Copy the items starting at the line that contains "Where should I" and ending at the line that contains "click(x=90, y=32)", substituting "Screen size" for "Screen dimensions" and keeping everything else the same. Leave the pictures out of your answer.

MATERIALS PROVIDED »
____

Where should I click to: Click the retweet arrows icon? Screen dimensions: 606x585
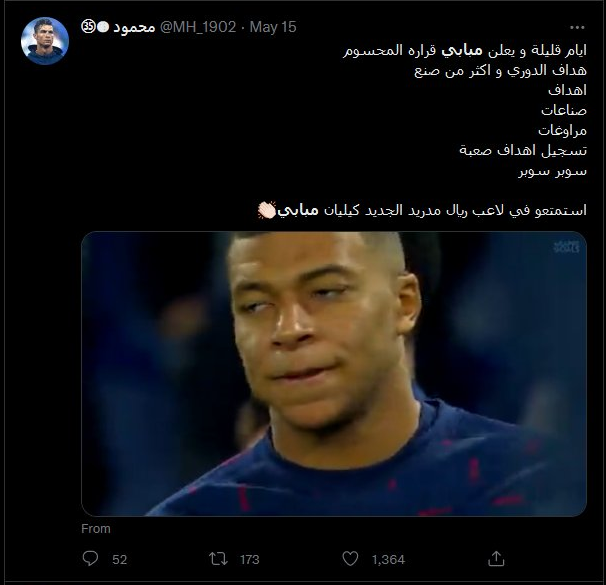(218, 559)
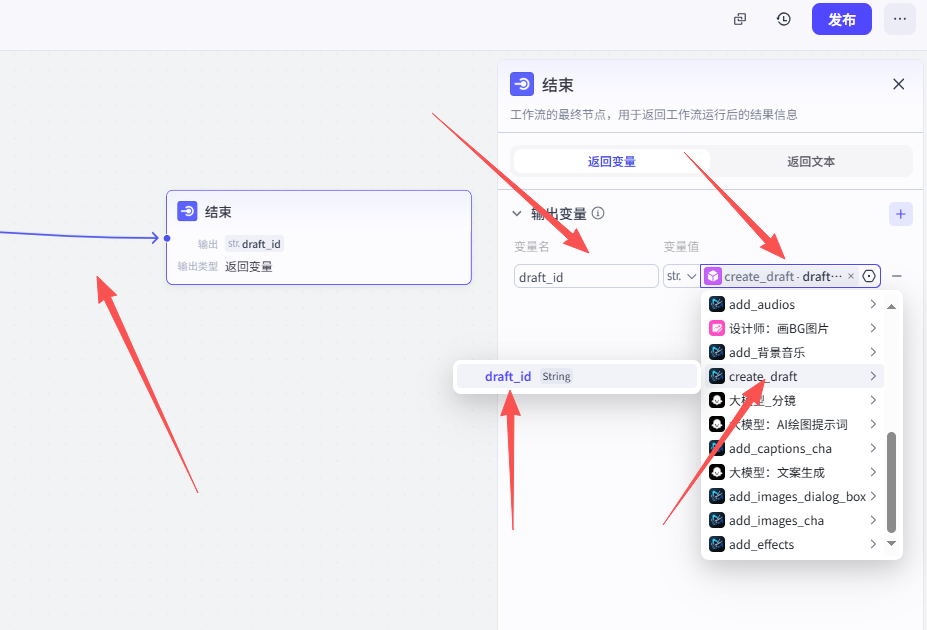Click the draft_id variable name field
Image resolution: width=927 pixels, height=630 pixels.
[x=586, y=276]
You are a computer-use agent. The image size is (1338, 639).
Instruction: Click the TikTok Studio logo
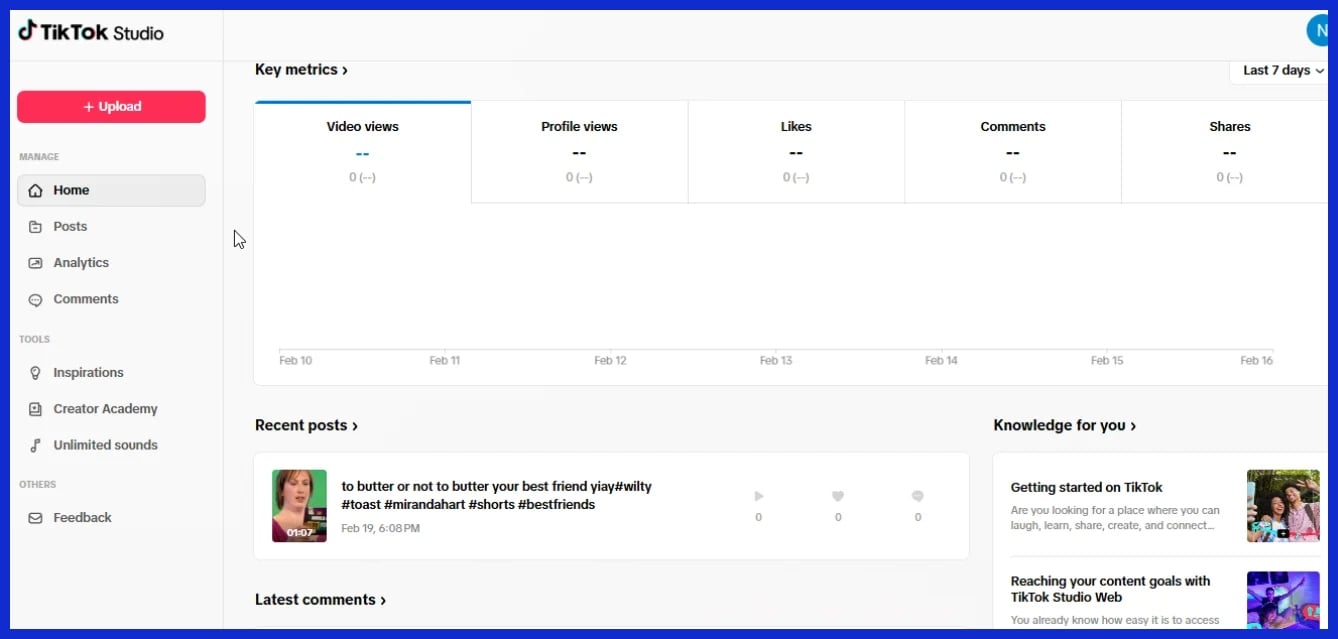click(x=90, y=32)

____

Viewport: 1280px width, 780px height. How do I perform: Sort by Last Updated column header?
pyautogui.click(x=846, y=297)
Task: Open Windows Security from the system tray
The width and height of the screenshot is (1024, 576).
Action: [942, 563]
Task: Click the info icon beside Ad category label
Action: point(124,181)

____

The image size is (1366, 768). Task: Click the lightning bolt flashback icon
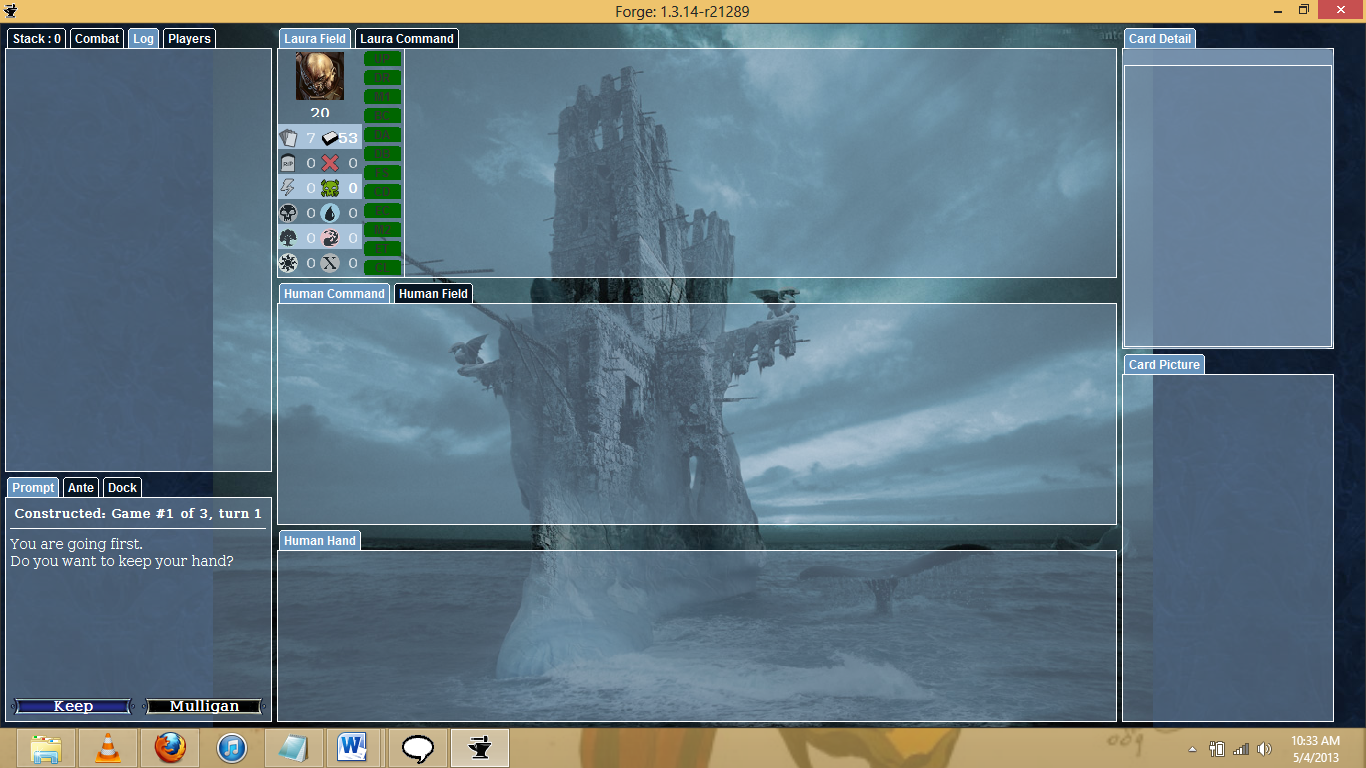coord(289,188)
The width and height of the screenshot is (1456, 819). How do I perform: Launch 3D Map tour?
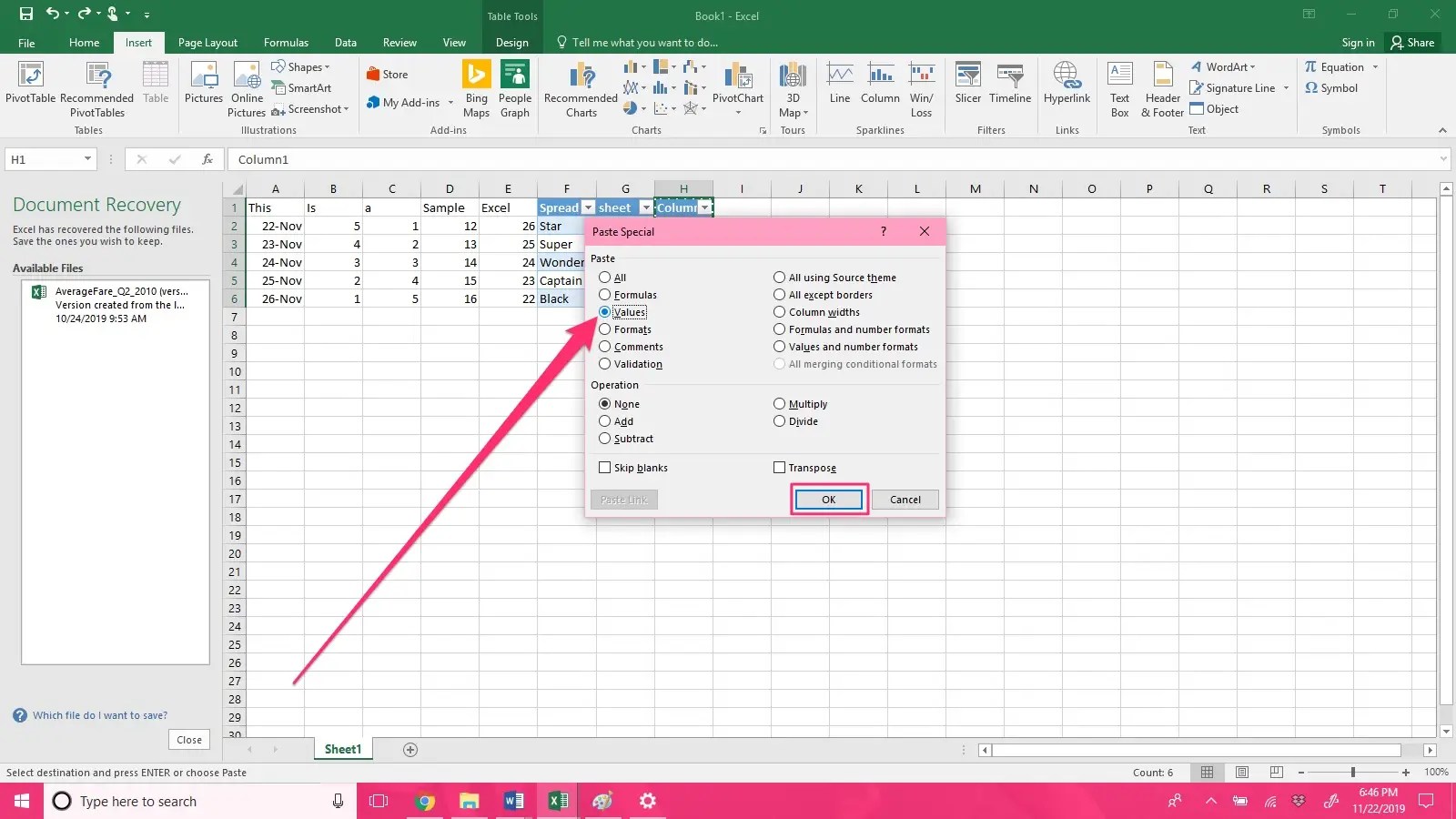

____

SOLUTION BELOW »
Where should I click to: Click the retweet arrows icon? Screen size: 606x585
(218, 559)
Click the draft_id variable name field
Image resolution: width=927 pixels, height=630 pixels.
[x=586, y=276]
You are a computer-use agent. The image size is (1338, 639).
Instruction: Click the TikTok Studio logo
click(x=90, y=32)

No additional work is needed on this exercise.